(Entries on locating words and elements)
----------

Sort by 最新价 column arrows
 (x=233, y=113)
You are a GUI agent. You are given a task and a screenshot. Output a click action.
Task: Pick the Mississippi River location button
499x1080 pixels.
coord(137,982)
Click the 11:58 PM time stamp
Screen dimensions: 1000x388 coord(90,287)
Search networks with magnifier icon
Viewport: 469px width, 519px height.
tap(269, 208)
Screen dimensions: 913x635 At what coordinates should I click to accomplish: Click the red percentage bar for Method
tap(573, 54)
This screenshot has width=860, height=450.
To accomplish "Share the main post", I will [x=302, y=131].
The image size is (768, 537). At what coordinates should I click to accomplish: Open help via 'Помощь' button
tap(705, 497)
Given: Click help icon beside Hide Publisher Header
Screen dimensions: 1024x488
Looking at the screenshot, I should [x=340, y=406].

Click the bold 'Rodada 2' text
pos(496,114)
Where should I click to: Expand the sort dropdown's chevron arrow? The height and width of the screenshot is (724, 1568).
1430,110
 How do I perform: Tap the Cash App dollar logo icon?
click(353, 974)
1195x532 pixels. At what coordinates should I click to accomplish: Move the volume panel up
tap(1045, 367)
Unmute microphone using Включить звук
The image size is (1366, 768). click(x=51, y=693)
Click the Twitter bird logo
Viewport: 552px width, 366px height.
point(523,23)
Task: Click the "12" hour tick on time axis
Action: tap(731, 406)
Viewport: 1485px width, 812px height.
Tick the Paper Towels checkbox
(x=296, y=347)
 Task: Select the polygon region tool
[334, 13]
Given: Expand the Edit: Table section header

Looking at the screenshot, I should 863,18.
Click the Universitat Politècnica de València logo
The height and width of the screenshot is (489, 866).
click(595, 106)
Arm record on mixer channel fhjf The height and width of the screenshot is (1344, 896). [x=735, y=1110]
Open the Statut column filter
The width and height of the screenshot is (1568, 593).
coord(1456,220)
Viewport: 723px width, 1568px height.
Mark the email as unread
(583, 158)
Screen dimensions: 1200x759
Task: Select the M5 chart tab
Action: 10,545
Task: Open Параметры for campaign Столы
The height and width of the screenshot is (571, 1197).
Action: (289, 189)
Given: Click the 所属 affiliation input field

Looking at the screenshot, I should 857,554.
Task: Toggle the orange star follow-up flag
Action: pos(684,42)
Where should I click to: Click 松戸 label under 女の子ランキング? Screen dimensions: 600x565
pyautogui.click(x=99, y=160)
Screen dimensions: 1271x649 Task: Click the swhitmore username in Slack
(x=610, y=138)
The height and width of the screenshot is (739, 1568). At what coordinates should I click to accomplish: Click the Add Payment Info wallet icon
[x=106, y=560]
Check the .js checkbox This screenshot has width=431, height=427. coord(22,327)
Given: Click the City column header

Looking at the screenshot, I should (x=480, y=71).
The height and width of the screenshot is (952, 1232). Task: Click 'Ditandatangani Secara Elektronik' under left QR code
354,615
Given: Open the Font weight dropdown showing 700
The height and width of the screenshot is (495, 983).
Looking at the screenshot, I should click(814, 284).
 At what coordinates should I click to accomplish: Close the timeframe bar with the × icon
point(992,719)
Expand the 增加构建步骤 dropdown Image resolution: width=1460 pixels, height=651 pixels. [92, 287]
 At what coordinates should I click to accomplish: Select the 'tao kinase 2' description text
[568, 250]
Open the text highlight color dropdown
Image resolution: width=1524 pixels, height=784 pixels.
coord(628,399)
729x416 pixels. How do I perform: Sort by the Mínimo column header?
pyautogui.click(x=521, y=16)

----------

# [WHAT YOU NEED TO DO]
Copy every one of the entries above word for word, without changing anything.

# [EXPECTED ANSWER]
Sort by 最新价 column arrows
 (x=233, y=113)
You are a GUI agent. You are given a task and a screenshot. Output a click action.
Task: Pick the Mississippi River location button
499x1080 pixels.
coord(137,982)
Click the 11:58 PM time stamp
Screen dimensions: 1000x388 coord(90,287)
Search networks with magnifier icon
Viewport: 469px width, 519px height.
tap(269, 208)
Screen dimensions: 913x635 At what coordinates should I click to accomplish: Click the red percentage bar for Method
tap(573, 54)
This screenshot has width=860, height=450.
To accomplish "Share the main post", I will [x=302, y=131].
The image size is (768, 537). At what coordinates should I click to accomplish: Open help via 'Помощь' button
tap(705, 497)
Given: Click help icon beside Hide Publisher Header
Screen dimensions: 1024x488
Looking at the screenshot, I should [x=340, y=406].

Click the bold 'Rodada 2' text
pos(496,114)
Where should I click to: Expand the sort dropdown's chevron arrow? The height and width of the screenshot is (724, 1568).
1430,110
 How do I perform: Tap the Cash App dollar logo icon?
click(353, 974)
1195x532 pixels. At what coordinates should I click to accomplish: Move the volume panel up
tap(1045, 367)
Unmute microphone using Включить звук
The image size is (1366, 768). click(x=51, y=693)
Click the Twitter bird logo
Viewport: 552px width, 366px height.
point(523,23)
Task: Click the "12" hour tick on time axis
Action: tap(731, 406)
Viewport: 1485px width, 812px height.
Tick the Paper Towels checkbox
(x=296, y=347)
 Task: Select the polygon region tool
[334, 13]
Given: Expand the Edit: Table section header

Looking at the screenshot, I should 863,18.
Click the Universitat Politècnica de València logo
The height and width of the screenshot is (489, 866).
click(595, 106)
Arm record on mixer channel fhjf The height and width of the screenshot is (1344, 896). [x=735, y=1110]
Open the Statut column filter
The width and height of the screenshot is (1568, 593).
coord(1456,220)
Viewport: 723px width, 1568px height.
Mark the email as unread
(583, 158)
Screen dimensions: 1200x759
Task: Select the M5 chart tab
Action: 10,545
Task: Open Параметры for campaign Столы
The height and width of the screenshot is (571, 1197).
Action: (289, 189)
Given: Click the 所属 affiliation input field

Looking at the screenshot, I should 857,554.
Task: Toggle the orange star follow-up flag
Action: pos(684,42)
Where should I click to: Click 松戸 label under 女の子ランキング? Screen dimensions: 600x565
pyautogui.click(x=99, y=160)
Screen dimensions: 1271x649 Task: Click the swhitmore username in Slack
(x=610, y=138)
The height and width of the screenshot is (739, 1568). At what coordinates should I click to accomplish: Click the Add Payment Info wallet icon
[x=106, y=560]
Check the .js checkbox This screenshot has width=431, height=427. coord(22,327)
Given: Click the City column header

Looking at the screenshot, I should (x=480, y=71).
The height and width of the screenshot is (952, 1232). Task: Click 'Ditandatangani Secara Elektronik' under left QR code
354,615
Given: Open the Font weight dropdown showing 700
The height and width of the screenshot is (495, 983).
Looking at the screenshot, I should click(814, 284).
 At what coordinates should I click to accomplish: Close the timeframe bar with the × icon
point(992,719)
Expand the 增加构建步骤 dropdown Image resolution: width=1460 pixels, height=651 pixels. [92, 287]
 At what coordinates should I click to accomplish: Select the 'tao kinase 2' description text
[568, 250]
Open the text highlight color dropdown
Image resolution: width=1524 pixels, height=784 pixels.
coord(628,399)
729x416 pixels. How do I perform: Sort by the Mínimo column header?
pyautogui.click(x=521, y=16)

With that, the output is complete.